WHAT IS REQUIRED »
Could you print the full listing below, keeping each line identical?

TASK INPUT »
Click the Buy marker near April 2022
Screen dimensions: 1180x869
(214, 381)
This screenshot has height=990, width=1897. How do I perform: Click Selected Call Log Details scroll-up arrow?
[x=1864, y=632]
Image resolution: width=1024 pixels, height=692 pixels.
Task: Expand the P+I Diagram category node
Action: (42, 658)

ANSWER SPACE »
Click the Buy marker near April 2022
Screen dimensions: 1180x869
(214, 381)
This screenshot has height=990, width=1897. How do I perform: Click Selected Call Log Details scroll-up arrow?
[x=1864, y=632]
Image resolution: width=1024 pixels, height=692 pixels.
Task: Expand the P+I Diagram category node
Action: (42, 658)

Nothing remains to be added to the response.